With the output window in focus, press Esc to terminate the application.

Running Unit tests

Unit Testing will be used to test each submodule and ensure complete code coverage. For this Google Gtest will be leveraged and identical test classes and methods will be created with minimal modification in order to facilitate testing. Execute these commands in the root folder to run the test cases:

sh run_tests.sh

A final test case was written to check for the accuracy of detection with a certain margin of error by calculating the euclidean distance between the detected centroids and the ground truth centroids. Ground truth data was obtained by manually annotating the capture image using Labelmg.

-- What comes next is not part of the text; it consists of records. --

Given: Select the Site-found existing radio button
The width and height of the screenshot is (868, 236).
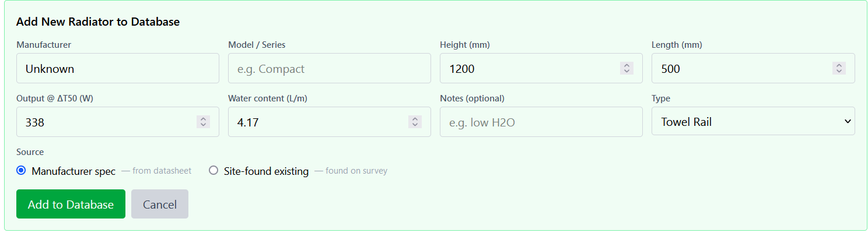Looking at the screenshot, I should (214, 171).
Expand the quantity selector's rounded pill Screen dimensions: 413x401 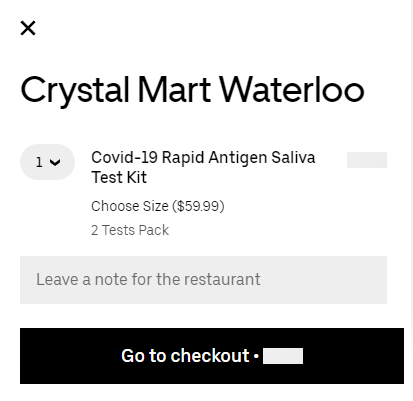47,162
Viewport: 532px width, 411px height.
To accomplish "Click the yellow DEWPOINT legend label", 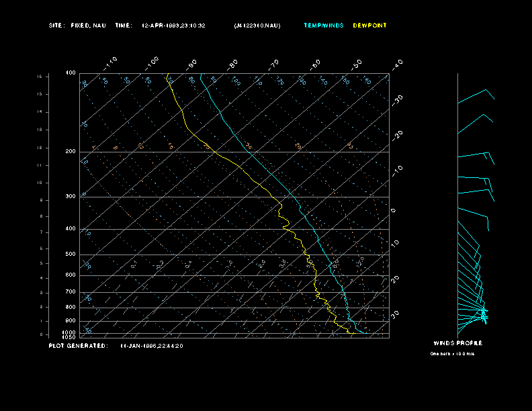I will pos(369,26).
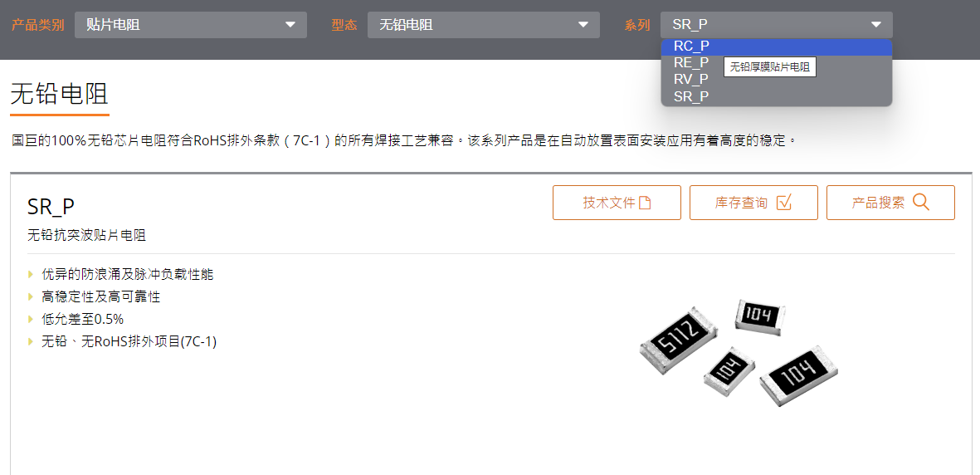This screenshot has height=475, width=980.
Task: Select RC_P from series list
Action: pyautogui.click(x=776, y=47)

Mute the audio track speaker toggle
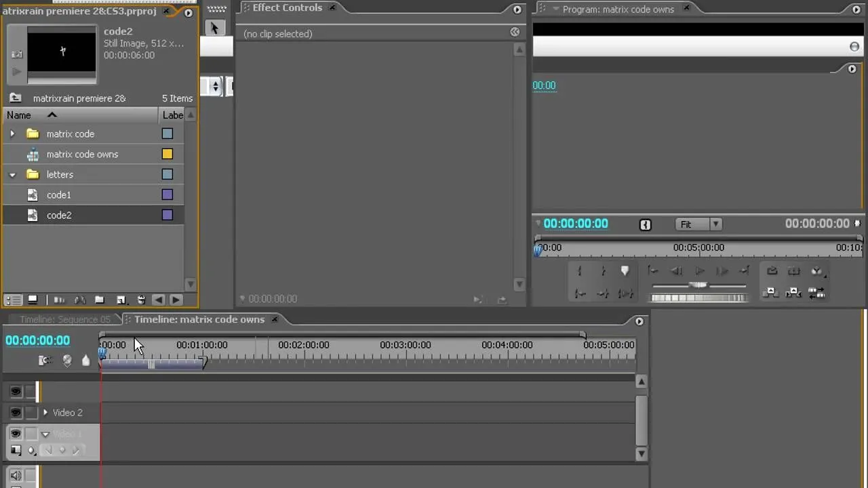(16, 476)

Running cpplint & cppcheck tests

Run the following command in the root directory to generate cpplint results in results folder

sh run_cpplint.sh

Run the following command in the root directory to generate cppcheck results in results folder

sh run_cppcheck.sh

Building without code coverage

Run the following command in the root folder :

 sh build_without_coverage.sh

Building with code coverage

Run these commands in the root folder :

sudo apt-get install lcov
sh build_with_coverage.sh

Generate Doxygen documentation

Run the following command in the root folder to generate the documentation in the docs folder:

sh create_doxy_docs.sh

Known Issues and bugs

  • Depth estimation assumes that the camera and the human are on the same plane, the human is standing upright and there is no occlusion present.
  • API can be made more robust by using more complex methods of depth estimation.
  • Average human height is assumed to be 171.45 cm, which is the average in the US.

Phase 1

  • Defined Robot, HumanDetector and test classes according to the UML diagrams.
  • Implemented all Robot and HumanDetector methods except for transformToRobotFrame method.
  • Definition and implementation of test cases are planned for Phase 2. Please refer to the backlog table, here, for an exhaustive list of tasks completed in Phase 1.

Phase 2

  • Test classes created in Phase 1 were removed after careful considerations
  • Setter and getter methods were created for helper functions
  • A proper structure for testing each class was created
  • transformToRobotFrame was implemented
  • A method for depth calculation was created
  • Unit tests for all methods were created
  • UMLs were revised
  • Generated github and doxygen documentation
  • All requirements were successfully delivered Please refer to the backlog table, here, for an exhaustive list of tasks completed in Phase 2.